Dataset records:

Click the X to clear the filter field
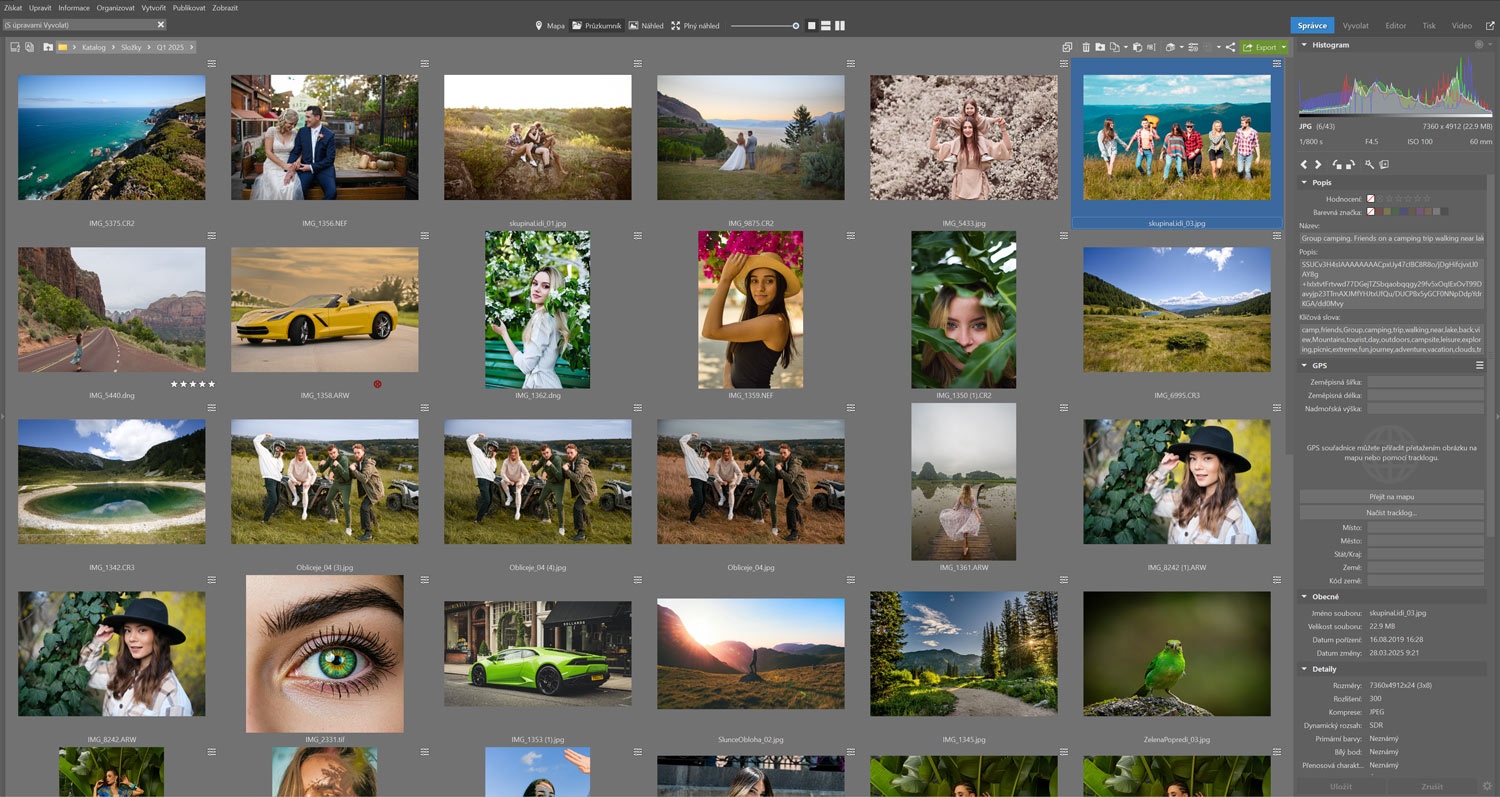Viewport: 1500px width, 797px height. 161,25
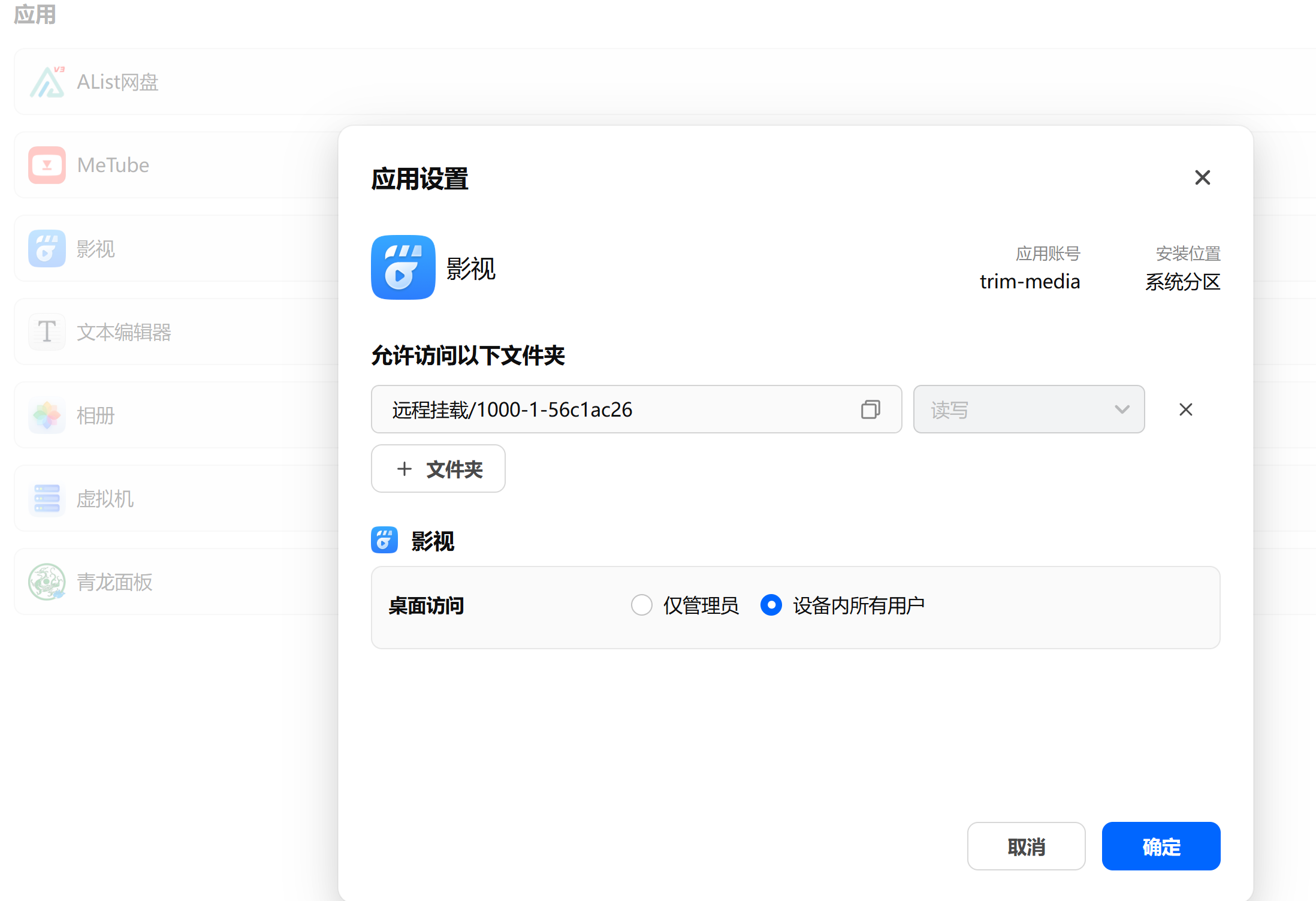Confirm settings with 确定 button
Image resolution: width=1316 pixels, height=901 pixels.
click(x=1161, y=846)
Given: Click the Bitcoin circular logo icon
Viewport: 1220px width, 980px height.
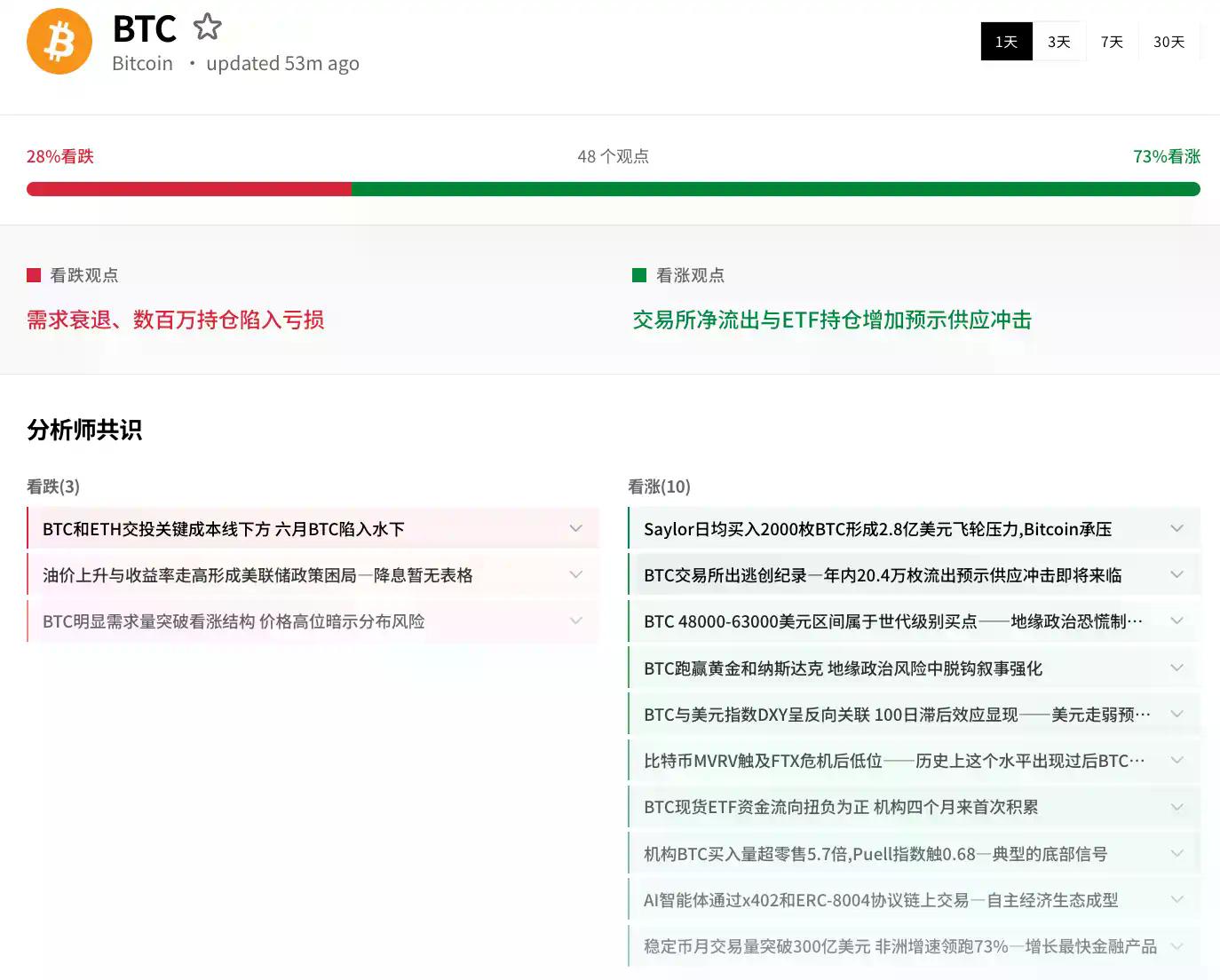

Exercise task: Please express the lines above as a JSON list of strings, one string per line, with blank lines and pictures left out.

Solved exercise:
[
  "Click the X to clear the filter field",
  "Viewport: 1500px width, 797px height. 161,25",
  "Confirm settings with 确定 button",
  "Image resolution: width=1316 pixels, height=901 pixels.",
  "click(x=1161, y=846)",
  "Given: Click the Bitcoin circular logo icon",
  "Viewport: 1220px width, 980px height."
]